During the year of 1866 the east coast of India from Madras northwards was affected by a famine known as Orissa famine of 1866 as the impact of the famine was greatest in the region of Orissa, now Odisha, which at that time was quite isolated from the rest of India. The catastrophic famine wiped out a third of the population of coastal Odisha. This led to loss of lives and livelihood of the people and forced many people to switch different professions.So people from Niari community became unemployed and adopted the profession of farming, some started doing cottage industries and started their business like running sugar mills preparing flattened rice (a major source of food in battle and in disaster and also used as offering or prasad to the deity) and puffed rice.

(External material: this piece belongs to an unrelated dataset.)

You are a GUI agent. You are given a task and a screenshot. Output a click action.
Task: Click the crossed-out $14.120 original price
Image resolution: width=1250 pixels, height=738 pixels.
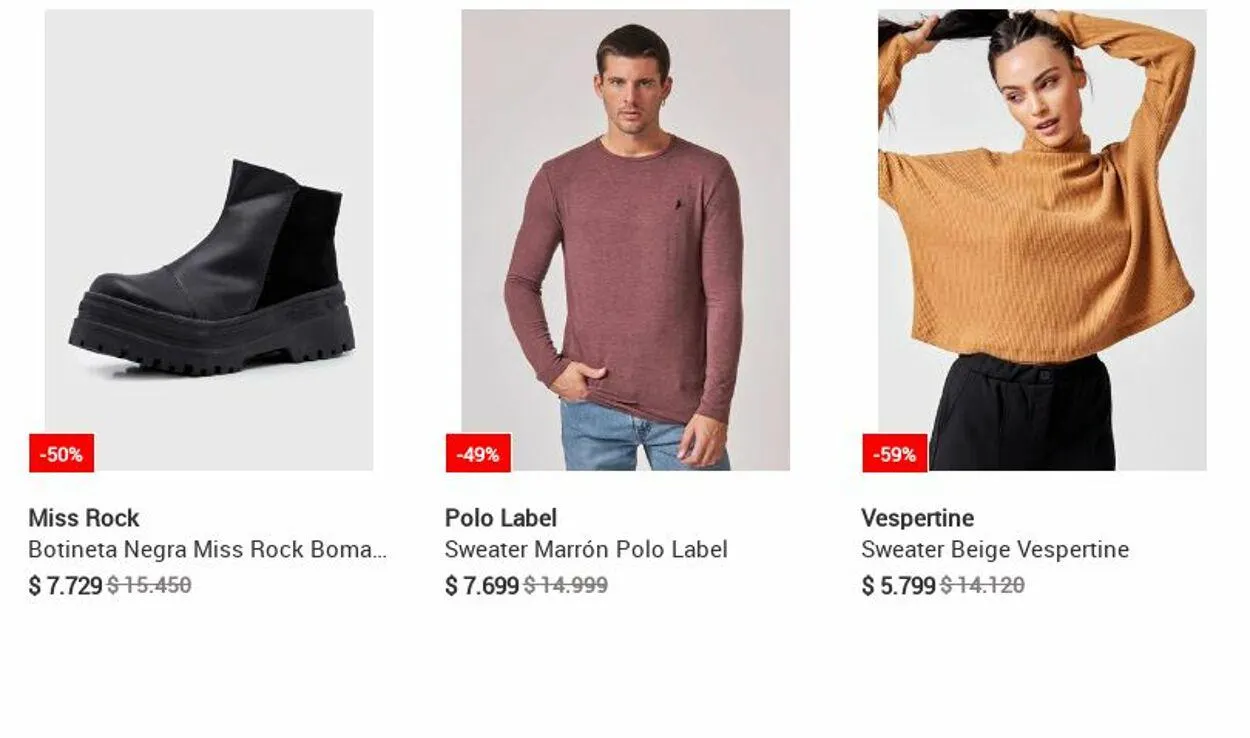click(983, 585)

Their origin have descended from Kshatriya. But few greedy people want to take advantage of facility from the Gov. in the name of caste. and are forcefully degrading and merging themselves. In October 22, the High Court of Odisha rejected to include the caste, along with others like Radhi and Niary, in the Scheduled Caste list. A return has been filed by the State. In paragraph-3 of the counter affidavit it has been averred that: "............ It has been seen from the Record-of-Rights of the Tahasil that caste "Kaibarta" has been recorded against some individual tenants and Niari against some other individual tenants. So the Kaibarta and Niari are two completely different castes having different occupations. The caste Niari has not yet been included in the Orissa Scheduled Caste list. The clarification issued by the Government vide letter No. 25943/HTW dated 22-8-1989 from joint Director-cum-Deputy Secretary to Government, H. & T. W. Department Orissa, Bhubaneswar does not show that Niari is a sub- caste of caste Kaibarta as claimed by the petitioner. In forming a general opinion it is seen at this place that there are some persons belonging to different castes are also occupying the profession of "Chudakuta" and "Mudhibhaja" and also fishing with their own nets. But certainly they are not Kaibarta, Keuta or Dhibara. Therefore Niari cannot be treated as Dewar". So, the Niaris doesn't belong to keuta community. They are not included in SC/ST list.